→ PROBLEM: Start at the line containing "Click the Twitter bird logo" and transcribe every line exactly through the end of the records below, and only those lines.

Items from a dataset
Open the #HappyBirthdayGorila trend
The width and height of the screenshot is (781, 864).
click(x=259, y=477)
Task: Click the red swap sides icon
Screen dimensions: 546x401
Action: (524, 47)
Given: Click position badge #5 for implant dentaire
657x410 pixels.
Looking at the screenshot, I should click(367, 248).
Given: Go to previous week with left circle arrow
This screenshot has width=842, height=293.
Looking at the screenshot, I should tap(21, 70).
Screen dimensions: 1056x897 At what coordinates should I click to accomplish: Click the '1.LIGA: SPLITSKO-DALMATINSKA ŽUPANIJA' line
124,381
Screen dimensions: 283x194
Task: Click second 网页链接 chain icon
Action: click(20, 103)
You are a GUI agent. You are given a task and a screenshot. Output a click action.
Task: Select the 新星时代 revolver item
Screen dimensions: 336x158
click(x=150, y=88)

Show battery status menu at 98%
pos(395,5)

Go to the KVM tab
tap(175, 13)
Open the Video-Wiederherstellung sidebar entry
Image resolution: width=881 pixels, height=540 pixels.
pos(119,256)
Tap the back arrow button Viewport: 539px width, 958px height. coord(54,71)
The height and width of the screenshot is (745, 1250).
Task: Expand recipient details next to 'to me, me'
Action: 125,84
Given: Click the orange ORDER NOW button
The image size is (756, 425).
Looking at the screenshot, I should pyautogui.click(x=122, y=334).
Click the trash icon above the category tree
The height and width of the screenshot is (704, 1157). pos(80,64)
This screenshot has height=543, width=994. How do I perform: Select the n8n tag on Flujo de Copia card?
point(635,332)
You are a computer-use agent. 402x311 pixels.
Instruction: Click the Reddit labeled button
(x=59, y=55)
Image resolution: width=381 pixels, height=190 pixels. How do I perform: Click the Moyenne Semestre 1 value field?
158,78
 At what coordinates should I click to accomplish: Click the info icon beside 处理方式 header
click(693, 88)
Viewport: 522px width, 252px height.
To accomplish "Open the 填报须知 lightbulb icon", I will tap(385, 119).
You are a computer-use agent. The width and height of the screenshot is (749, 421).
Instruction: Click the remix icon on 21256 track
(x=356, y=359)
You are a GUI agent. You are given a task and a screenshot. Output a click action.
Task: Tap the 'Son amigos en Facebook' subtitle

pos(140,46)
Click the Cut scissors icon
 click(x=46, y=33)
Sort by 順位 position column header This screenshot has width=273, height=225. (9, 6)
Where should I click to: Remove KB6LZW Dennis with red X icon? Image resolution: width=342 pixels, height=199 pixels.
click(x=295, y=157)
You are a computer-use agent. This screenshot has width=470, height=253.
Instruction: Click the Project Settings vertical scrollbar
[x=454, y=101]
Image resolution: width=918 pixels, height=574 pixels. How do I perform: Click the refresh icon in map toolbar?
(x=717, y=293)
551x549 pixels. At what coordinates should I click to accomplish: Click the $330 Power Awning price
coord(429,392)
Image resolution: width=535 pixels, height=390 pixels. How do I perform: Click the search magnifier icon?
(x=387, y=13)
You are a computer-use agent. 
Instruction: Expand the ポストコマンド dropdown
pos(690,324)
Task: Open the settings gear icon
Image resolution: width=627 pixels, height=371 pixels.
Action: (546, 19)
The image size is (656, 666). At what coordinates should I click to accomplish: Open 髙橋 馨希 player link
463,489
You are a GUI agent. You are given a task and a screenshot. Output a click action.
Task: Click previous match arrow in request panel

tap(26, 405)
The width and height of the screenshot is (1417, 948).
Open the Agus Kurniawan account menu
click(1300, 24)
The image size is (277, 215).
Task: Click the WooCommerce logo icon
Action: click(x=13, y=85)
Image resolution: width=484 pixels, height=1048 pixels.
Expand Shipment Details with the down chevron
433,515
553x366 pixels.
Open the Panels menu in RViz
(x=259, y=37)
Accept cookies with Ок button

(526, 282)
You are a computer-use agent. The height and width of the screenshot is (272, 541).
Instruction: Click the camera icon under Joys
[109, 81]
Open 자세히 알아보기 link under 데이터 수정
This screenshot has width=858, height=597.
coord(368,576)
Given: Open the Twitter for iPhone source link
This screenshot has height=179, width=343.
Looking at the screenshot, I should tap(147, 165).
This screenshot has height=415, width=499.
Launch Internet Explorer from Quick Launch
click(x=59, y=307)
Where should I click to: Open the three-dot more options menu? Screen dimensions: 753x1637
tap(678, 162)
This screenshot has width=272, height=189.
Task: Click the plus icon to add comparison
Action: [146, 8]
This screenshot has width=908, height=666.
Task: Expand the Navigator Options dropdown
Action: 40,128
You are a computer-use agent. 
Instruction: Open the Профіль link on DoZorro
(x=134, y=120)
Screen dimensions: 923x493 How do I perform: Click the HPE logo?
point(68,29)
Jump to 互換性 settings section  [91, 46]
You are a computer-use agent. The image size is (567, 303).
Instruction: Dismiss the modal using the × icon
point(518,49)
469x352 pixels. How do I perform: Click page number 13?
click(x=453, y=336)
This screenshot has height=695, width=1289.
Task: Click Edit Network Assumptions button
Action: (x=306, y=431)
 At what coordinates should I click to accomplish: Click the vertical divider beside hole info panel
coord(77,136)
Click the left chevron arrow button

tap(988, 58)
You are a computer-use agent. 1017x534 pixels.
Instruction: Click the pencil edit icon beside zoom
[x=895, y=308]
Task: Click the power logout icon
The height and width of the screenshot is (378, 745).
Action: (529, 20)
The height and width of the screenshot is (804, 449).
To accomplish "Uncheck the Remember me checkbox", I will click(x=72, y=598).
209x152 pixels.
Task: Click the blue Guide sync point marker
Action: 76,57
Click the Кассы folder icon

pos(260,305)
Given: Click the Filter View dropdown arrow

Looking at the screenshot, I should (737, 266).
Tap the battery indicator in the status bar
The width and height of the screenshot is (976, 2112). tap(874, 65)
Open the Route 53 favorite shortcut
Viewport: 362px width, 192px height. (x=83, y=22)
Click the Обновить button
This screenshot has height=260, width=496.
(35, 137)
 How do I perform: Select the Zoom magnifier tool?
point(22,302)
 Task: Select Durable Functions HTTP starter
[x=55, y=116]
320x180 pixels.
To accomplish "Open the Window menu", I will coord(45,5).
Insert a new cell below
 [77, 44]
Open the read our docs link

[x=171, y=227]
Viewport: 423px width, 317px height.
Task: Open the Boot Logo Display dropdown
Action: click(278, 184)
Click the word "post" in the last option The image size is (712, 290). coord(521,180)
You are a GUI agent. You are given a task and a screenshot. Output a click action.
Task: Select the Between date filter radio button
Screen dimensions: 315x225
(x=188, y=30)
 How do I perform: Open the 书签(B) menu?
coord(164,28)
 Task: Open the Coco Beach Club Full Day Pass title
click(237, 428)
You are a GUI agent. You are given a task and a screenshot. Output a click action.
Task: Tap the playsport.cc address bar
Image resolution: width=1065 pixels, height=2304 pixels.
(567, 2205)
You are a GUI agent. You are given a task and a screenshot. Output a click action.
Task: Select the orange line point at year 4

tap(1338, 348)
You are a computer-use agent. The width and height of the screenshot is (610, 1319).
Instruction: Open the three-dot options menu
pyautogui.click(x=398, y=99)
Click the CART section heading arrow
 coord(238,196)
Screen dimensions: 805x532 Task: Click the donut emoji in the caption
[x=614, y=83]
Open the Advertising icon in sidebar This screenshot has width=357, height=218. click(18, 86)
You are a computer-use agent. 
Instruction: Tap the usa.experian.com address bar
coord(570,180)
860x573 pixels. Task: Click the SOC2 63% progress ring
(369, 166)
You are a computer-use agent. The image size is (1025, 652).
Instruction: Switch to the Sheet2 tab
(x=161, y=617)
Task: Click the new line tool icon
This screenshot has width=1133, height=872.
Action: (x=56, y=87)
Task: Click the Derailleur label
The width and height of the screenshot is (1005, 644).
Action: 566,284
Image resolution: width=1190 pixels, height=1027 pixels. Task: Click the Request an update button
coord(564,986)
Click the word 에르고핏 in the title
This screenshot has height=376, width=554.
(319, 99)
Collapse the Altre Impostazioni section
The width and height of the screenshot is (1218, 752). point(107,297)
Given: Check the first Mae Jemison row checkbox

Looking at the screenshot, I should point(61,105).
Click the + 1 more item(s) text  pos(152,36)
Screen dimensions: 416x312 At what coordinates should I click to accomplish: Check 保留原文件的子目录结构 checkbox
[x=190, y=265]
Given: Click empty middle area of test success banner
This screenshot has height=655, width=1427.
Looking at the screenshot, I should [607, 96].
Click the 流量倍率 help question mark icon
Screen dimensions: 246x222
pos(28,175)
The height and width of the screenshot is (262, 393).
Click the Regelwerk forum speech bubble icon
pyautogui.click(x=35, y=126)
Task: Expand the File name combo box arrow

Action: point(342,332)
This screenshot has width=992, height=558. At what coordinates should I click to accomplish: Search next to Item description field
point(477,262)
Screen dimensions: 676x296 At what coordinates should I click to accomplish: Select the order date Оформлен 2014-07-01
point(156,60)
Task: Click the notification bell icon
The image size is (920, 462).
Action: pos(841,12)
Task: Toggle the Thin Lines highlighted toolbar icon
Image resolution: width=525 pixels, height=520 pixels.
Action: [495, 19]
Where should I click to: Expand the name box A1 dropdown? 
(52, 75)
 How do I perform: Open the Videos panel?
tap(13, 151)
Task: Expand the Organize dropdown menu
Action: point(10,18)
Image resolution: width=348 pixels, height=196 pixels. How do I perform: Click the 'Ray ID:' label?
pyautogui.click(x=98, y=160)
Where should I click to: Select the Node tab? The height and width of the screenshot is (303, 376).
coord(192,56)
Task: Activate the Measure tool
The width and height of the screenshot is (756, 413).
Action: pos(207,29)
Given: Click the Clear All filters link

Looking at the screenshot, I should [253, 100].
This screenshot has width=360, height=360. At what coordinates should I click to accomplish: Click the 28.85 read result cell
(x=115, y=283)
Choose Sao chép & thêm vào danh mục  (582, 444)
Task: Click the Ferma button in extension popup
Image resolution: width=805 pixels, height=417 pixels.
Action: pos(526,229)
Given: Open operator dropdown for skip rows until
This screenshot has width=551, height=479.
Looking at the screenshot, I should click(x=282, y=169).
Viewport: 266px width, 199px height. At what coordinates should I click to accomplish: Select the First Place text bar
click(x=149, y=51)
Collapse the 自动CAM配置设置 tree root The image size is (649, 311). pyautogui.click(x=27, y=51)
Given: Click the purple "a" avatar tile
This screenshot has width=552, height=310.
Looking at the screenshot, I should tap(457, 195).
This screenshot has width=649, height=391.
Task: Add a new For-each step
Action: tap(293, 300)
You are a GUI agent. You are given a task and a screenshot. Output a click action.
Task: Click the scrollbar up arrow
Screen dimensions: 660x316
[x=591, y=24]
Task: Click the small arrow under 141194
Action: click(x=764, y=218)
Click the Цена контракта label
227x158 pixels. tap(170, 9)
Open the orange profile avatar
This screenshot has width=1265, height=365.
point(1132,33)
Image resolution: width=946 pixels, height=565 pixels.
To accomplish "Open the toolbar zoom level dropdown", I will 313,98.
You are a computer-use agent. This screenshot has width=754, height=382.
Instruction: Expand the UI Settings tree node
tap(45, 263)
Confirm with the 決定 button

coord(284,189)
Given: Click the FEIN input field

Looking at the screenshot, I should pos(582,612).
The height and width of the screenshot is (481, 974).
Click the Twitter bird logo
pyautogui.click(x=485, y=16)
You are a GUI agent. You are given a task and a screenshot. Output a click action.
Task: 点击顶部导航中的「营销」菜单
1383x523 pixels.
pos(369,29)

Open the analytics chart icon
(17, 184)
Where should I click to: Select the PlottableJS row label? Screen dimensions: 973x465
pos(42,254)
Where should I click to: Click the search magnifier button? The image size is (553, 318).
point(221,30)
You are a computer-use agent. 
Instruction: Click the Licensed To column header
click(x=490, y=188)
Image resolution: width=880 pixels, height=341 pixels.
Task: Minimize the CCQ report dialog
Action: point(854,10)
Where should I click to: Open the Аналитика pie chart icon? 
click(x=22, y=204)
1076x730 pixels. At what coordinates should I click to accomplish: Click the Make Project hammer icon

→ FINAL ANSWER:
Click the Twitter bird logo
pyautogui.click(x=485, y=16)
You are a GUI agent. You are given a task and a screenshot. Output a click action.
Task: 点击顶部导航中的「营销」菜单
1383x523 pixels.
pos(369,29)

Open the analytics chart icon
(17, 184)
Where should I click to: Select the PlottableJS row label? Screen dimensions: 973x465
pos(42,254)
Where should I click to: Click the search magnifier button? The image size is (553, 318).
point(221,30)
You are a computer-use agent. 
Instruction: Click the Licensed To column header
click(x=490, y=188)
Image resolution: width=880 pixels, height=341 pixels.
Task: Minimize the CCQ report dialog
Action: point(854,10)
Where should I click to: Open the Аналитика pie chart icon? 
click(x=22, y=204)
1076x730 pixels. At what coordinates should I click to accomplish: Click the Make Project hammer icon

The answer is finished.